Indeed, when Bush asked Israel to delay the loan guarantee request for 120 days after Labor Day, he said the reason was so as not to endanger the peace talks. Bush received his delay but only after attacking the Jewish lobbying effort on the day some 1,000 Jews were on Capitol Hill to urge support for the guarantees.

But once the 120 days were over, Secretary of State James Baker said the administration would not support the loan guarantees without a freeze on settlements.

In negotiations between Baker and Israeli Ambassador Zalman Shoval, the Jewish state made compromises, Cardin told a news conference here.

A legislative compromise also was worked out by Sen. Patrick Leahy (D-Vt.), chairman of the Senate Appropriations subcommittee on foreign operations, and Sen. Robert Kasten (R-Wis.), the co-sponsor of a bill to grant the guarantees without strings attached.

But when Bush rejected that compromise last week, the loan guarantees appeared dead, probably until next year. The closer it gets to November, the less likely members of Congress will be to vote for any foreign aid measure, even one that has as much support as the loan guarantees.

“In retrospect, what was unclear to us in March 1991 that 20/20 hindsight shows is the inflexible position of the administration on this issue,” said Jess Hordes, director of the Washington office of the Anti-Defamation League.

One of the problems from the beginning was that the Bush administration and the Shamir government looked at the issue from almost diametrically opposed views.
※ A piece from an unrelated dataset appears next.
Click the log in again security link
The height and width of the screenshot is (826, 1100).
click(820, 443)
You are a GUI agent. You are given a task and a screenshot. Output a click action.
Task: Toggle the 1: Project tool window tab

TEMPORARY FREEZE WAS URGED

For the Israelis and most American Jews, it was hard to understand how the administration would refuse the humanitarian request after Bush had played such an important role in bringing Soviet and Ethiopian Jews to Israel.

On the other hand, the Bush administration could not understand how Israelis would jeopardize an aliyah that is so important for Israel’s future by sticking to a settlement policy the U.S. government cannot countenance.

Some American Jewish groups believe the fault lies with the Shamir government.

Americans for Peace Now had urged earlier this year that the loan guarantees be granted on condition that Israeli settlement activity ceases.

Gail Pressburg, co-director of the group’s Washington office, recalled that Ambassador Shoval had warned Israelis last summer that Israel would have to choose between the settlements and the loan guarantees.

And the leaders of most American Jewish groups, from one side of the political spectrum to the other, had urged Israel to agree to at least a temporary freeze, said Pressburg and other Jewish organizational officials. Most of this was done quietly, since most Jewish groups refrain from criticizing Israel in public.

Those who did so publicly hurt the effort, since it confused the issue for members of Congress, said William Rapfogel, executive director of the Union of Orthodox Jewish Congregations of America’s Institute for Public Affairs.

But Cardin stressed that the American Jewish community’s role on this issue was not to negotiate but to educate.

“We have played a major role in getting out the information, explaining the difference between a loan guarantee and a grant and foreign aid,” she said.

LINK TO ANNUAL AID PACKAGE

Despite this effort, there was still a perception among many Americans that the guarantees were a form of foreign aid and would come out of the pockets of U.S. taxpayers.

This perception was fed by remarks Bush made in September and by public comments he and Baker have made since January, said Isaacson of the AJCommittee. In discussing the loan guarantees, both have referred to the large amount of U.S. aid Israel already receives.

This has raised questions about whether the administration will next set conditions on the $3 billion in U.S. economic and military assistance that Israel receives each year.

Most American Jewish leaders, while upset about the loan guarantees holdup, are convinced the annual aid package is secure for now. They also believe the overall U.S.-Israeli relationship is still strong.

Cardin of the Conference of Presidents said she believes “the president is sincere in his commitment to Israel, despite his broken pledge” on linkage. But she added that this is something “we will be watching very closely.”